Thirty years ago, when I bought my house in Arles, France, it was completely empty and destroyed — nobody had lived there for some time — and now I can barely find room on the walls to hang things. Just a couple days ago, I found a book I did as a kid full of Polaroids of myself in my childhood bedroom, which were some of the first pictures I ever made, so in a way, this project is returning my practice to day one. I was super shy and closed off as a child and would stay in my room for weeks at a time. In this house, I try to recreate that sense of self-confinement. The house is my inspiration, a living canvas, where I’m surrounded by this aesthetic family that I’ve made. I’ve transformed the space, filling it with the things that I collect, gifts from friends: In a way, I would describe this as an imaginary family home.

I’ve always been very interested in Cy Twombly’s photography — one of the things that attracted me to this house was that it reminded me of Twombly’s villa in Bassano, Italy — and right inside the entrance, I keep a sort of shrine to Twombly. In the middle of all the books and documentation of his work, I have a photograph of a lemon that he took, and then, when I visited him years ago, he actually gave me a lemon, and I still have the remains of that lemon — its ashes, you might say — so my own picture of lemons has a double meaning: It’s a simple image of something I always have in the house but also a direct reference to Twombly.

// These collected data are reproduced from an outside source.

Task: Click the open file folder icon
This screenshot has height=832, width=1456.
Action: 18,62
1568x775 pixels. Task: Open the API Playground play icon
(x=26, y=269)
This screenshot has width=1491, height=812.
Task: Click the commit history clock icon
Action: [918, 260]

The second image is of the mantelpiece in my bedroom. The postcard that you see on the right features a photo that Brassaï took in the 1930s of a cast of Picasso’s hand. That image has been with me for 30 years, since I bought the house, and two or three years ago, I was able to find the original print. I like the idea of having lived with a poor version of the image and then suddenly having an actual print. I also collect hands — wooden hands, marble hands, stone hands — which are the tools you use to transform what you see. And that’s the gift, honestly, of being an artist: to be able to transform what’s around you into something different.

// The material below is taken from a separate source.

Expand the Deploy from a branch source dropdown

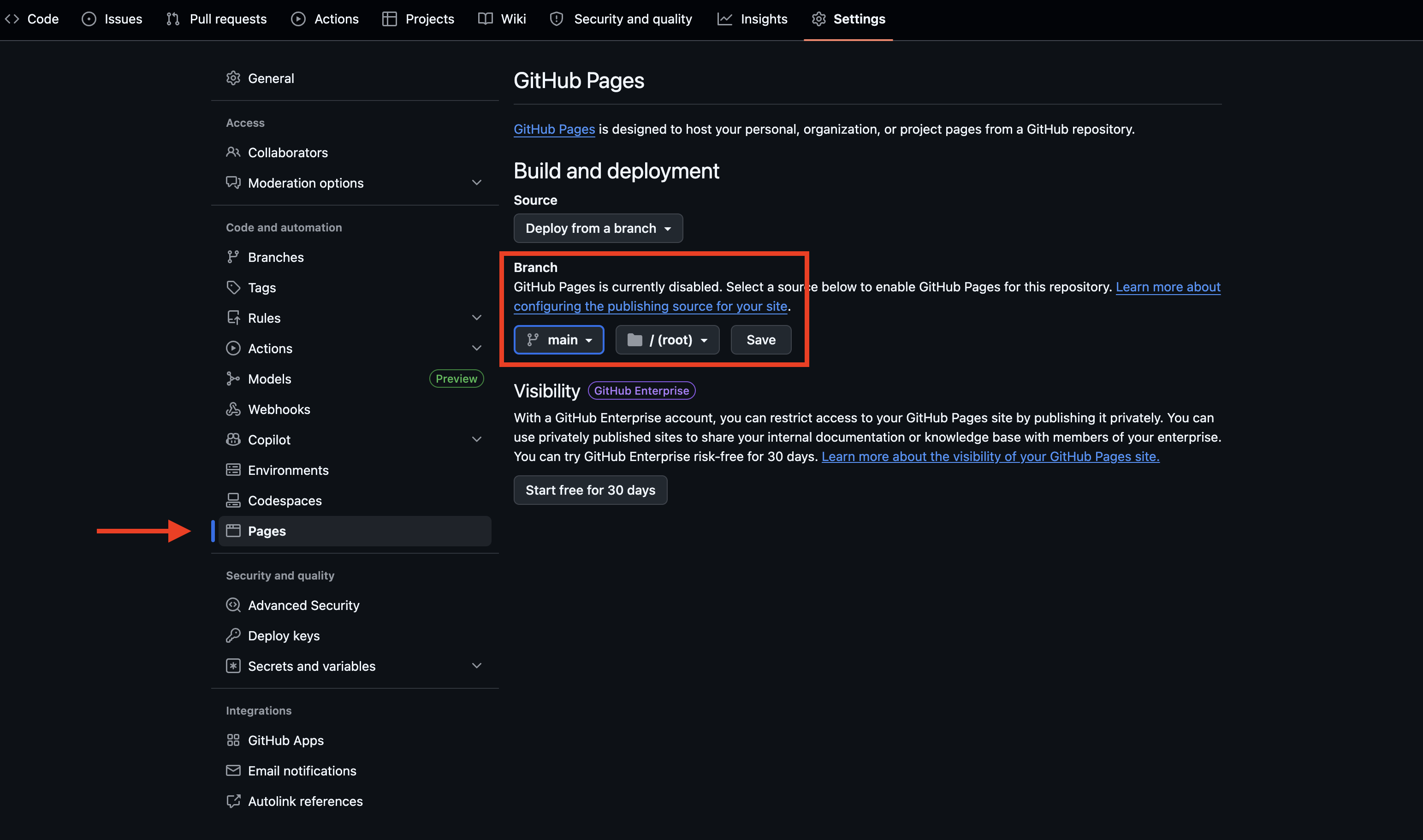[x=598, y=228]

I was born in Afghanistan and grew up in San Francisco; my family and I left in 1980, the year after the Russian invasion. Back in Afghanistan, my dad was a bird freak. He loved birds and had over 75 of them, mostly pigeons with their own lofts in the garden or on the rooftop, which is quite common in that part of the world. Pigeons fly all day long — they can go over 100 miles and still find their way home. I was never interested in staying in the same spot. I’ve lived in Paris, in Hamburg and now for many years in New York. I was curious about what was going on in other worlds and would think, “It can’t only be this.” But I’ve carried on my father’s obsession with birds: I’ve always had them. Right now, I only have two — a pair of parakeets — and they’re cage-free, so they’re flying all over the house, all the time.

In Afghanistan, birds are a symbol of freedom, of rebirth. In these images, you see those ugly plastic gloves that we’re now wearing practically 24 hours a day, and the idea was that those gloves are a kind of violence and that maybe the little white bird feels like us today, and how fragile we are: prisoners in the hands of these gloves. All the powers we thought we had — and now we don’t know what’s going to happen. In the second picture, though, there’s still some hope that we can escape from it, that we can have our freedom again.

I shoot still lifes here and there, but I’m not a still-life photographer. For me, images should be breathing and have life — sometimes you have an image that’s only a pair of shoes and you could stare at it forever because there’s so much life in it. As long as an image is alive, I’m happy, and I think right now we have to be open to possibilities and surprises, both in how we work and how we live. We have to be adaptable to deal with what’s coming.

Quotes have been edited and condensed.